斜視・弱視
1.斜視
斜視(しゃし)とは、両目の視線が正しく見たい方向にむいていない状態のことで、子どもでは約2%にみられます。斜視の種類は目の寄り方から次のように区別されます。
また、常に目が寄っているものを恒常性斜視(こうじょうせいしゃし)、ときどき目が寄るものを間歇性斜視(かんけつせいしゃし)といいます。
■ 原因
斜視の原因には次のようなことが考えられます。
(1) 目の筋肉や神経の異常
目を動かす筋肉や神経の異常の為に眼球運動がうまくいかなくなると目の位置にズレを生じ斜視になります。また、目を動かす筋肉自体に病気がなくても、筋肉の付着部に異常があれば斜視になります。
(2) 両眼視の異常
両眼視とは、左右それぞれの目で見た像を脳で一つにまとめて見る感覚のことです。両眼視ができないと、物が二重に見えたり、立体感を感じることができなくなり、それぞれの目が別の方向を見るようになり斜視になります。
(3) 視力の異常
正しく両眼視をするためには、両目ともある程度の視力が必要です。生まれつき又は、怪我や病気で両眼視が成立する前に片目の視力が悪かったり、両目の視力が悪いと両眼視が発達せず斜視になります。
(4) 遠視
目は物を見るときにピント合わせを行って見ています。これを調節と言います。中等度以上の遠視があると物を見るときに余分に調節する必要があり、そのために目が内側に寄ってしまい斜視になる場合があります。
■ 検査・訓練
あだち眼科では、斜視の方に対して、斜視外来をもうけ、検査・訓練などを行っています。一部ですが、紹介させていただきます。
① 斜視検査
プリズムとは、目の位置ズレの角度を測るものです。
この検査の結果を参考にして手術などを行っています。
大型弱視鏡とは、左右それぞれの目で見たものを脳で一つにできるか、立体的に物を見ることができるかなどを調べることができる器械です。
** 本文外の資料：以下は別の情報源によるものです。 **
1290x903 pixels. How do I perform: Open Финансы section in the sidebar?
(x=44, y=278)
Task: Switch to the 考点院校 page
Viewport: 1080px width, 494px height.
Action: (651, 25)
その他にも、いろいろな道具や方法で斜視検査を行っています。検査後、適応であれば訓練を行います。
② 斜視訓練
これらのカード(下記③写真)は主に目を内側に寄せる訓練に使用します。家庭での訓練にも使っていただいています。
2.弱視
■ 弱視とは?
子どもの目は、生まれてから身体が健康に発達していればよく見えるようになるという訳では必ずしもありません。生後6ヶ月頃から、6歳にかけて目の働きは早いテンポで育っていくため、たえず明瞭にものを見ることが必要です。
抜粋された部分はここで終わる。